§ EXERCISE OBJECTIVE
Starting with the line containing "Viewport: 1100px width, 1432px" and going through the line containing "point(23,112)", write those lines out again with "icon" renamed to "button" and nothing else changed. Leave the pictures out.

§ ENTRIES SHOWN
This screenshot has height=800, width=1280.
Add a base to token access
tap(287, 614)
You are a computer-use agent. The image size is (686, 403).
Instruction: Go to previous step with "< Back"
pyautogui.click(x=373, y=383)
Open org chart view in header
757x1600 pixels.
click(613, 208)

==

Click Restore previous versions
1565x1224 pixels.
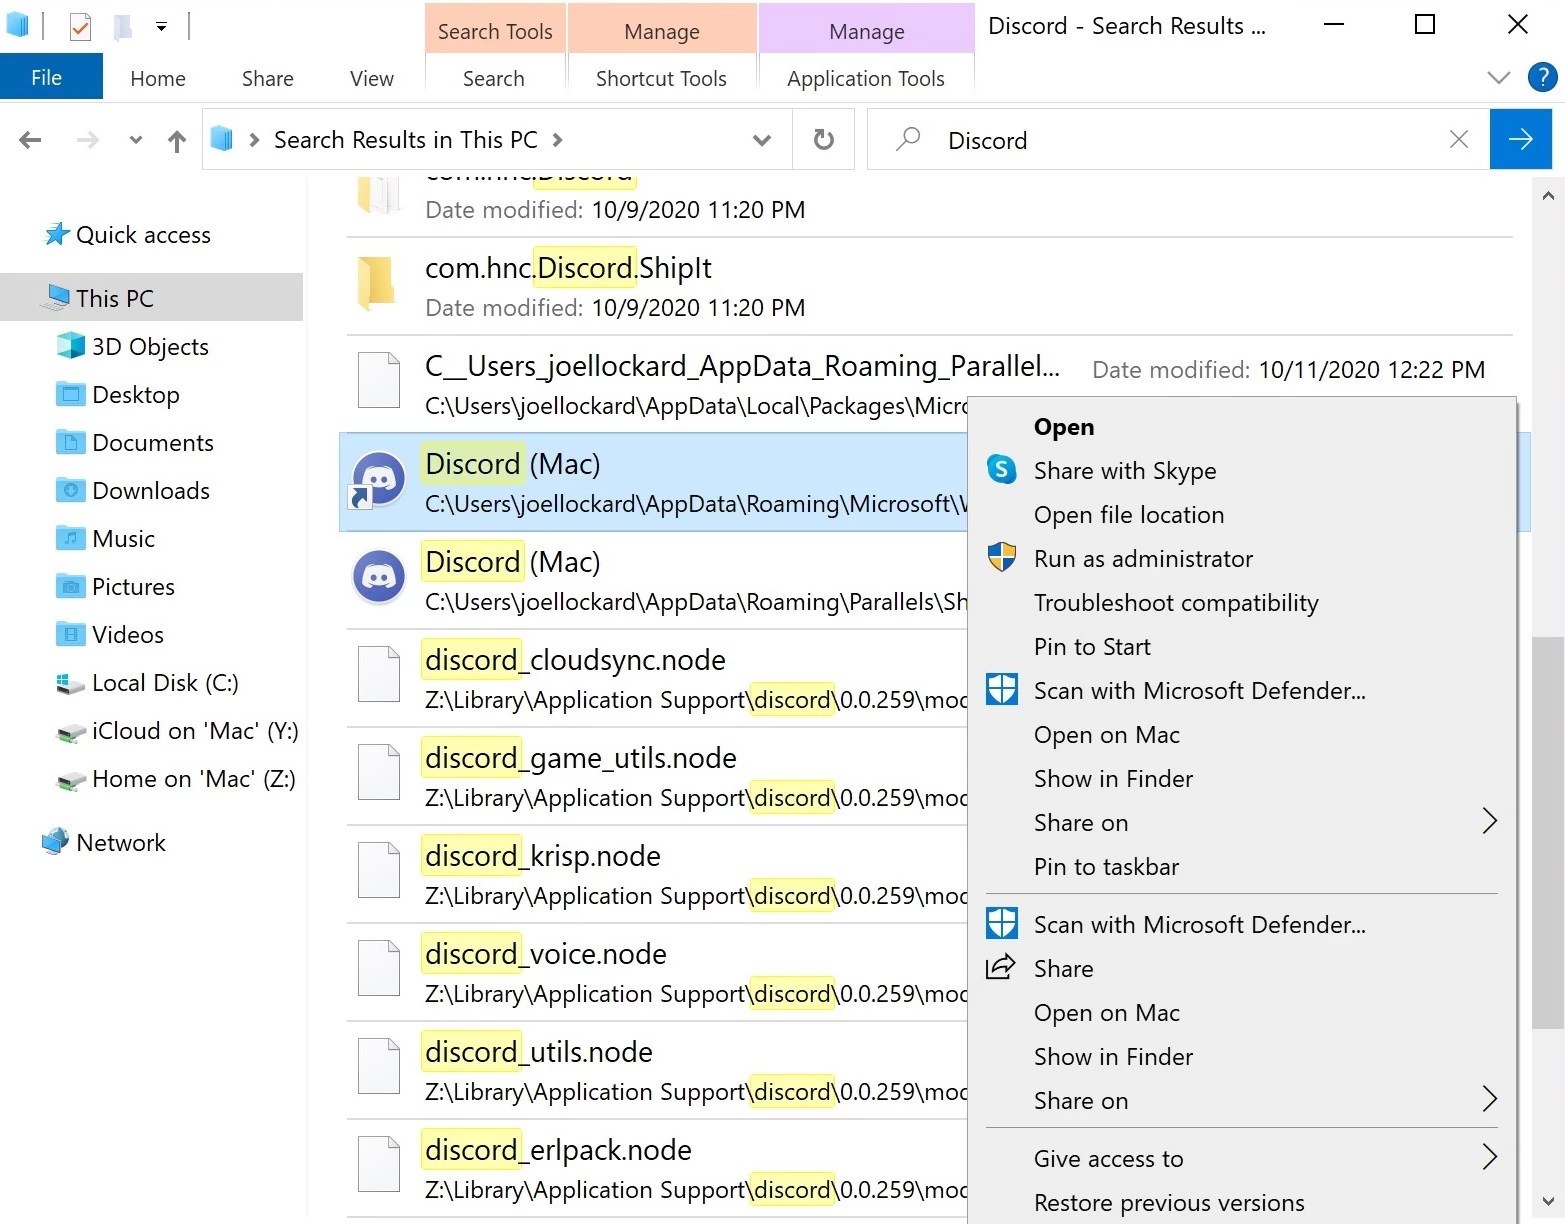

* * *

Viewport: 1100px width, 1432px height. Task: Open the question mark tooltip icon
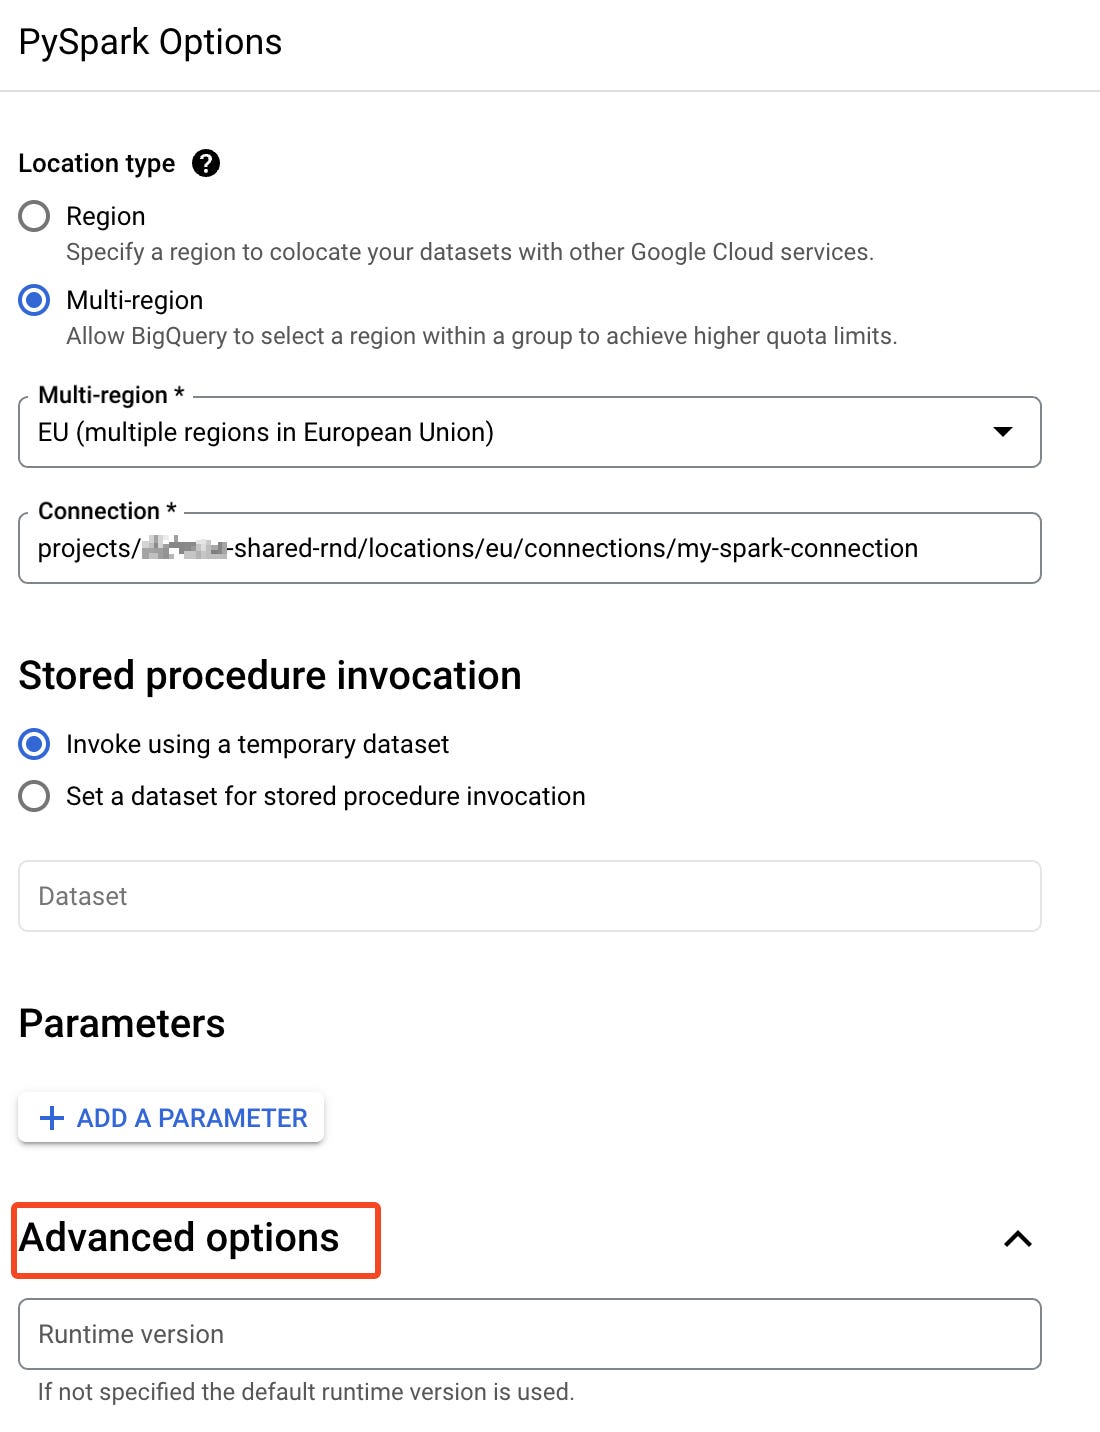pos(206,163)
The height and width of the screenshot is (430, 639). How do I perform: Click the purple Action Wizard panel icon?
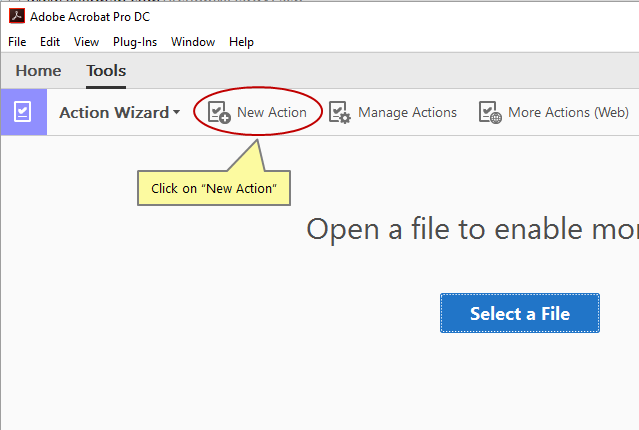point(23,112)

§ REPLY
Viewport: 1100px width, 1432px height. Task: Open the question mark tooltip button
pos(206,163)
The height and width of the screenshot is (430, 639). How do I perform: Click the purple Action Wizard panel button?
point(23,112)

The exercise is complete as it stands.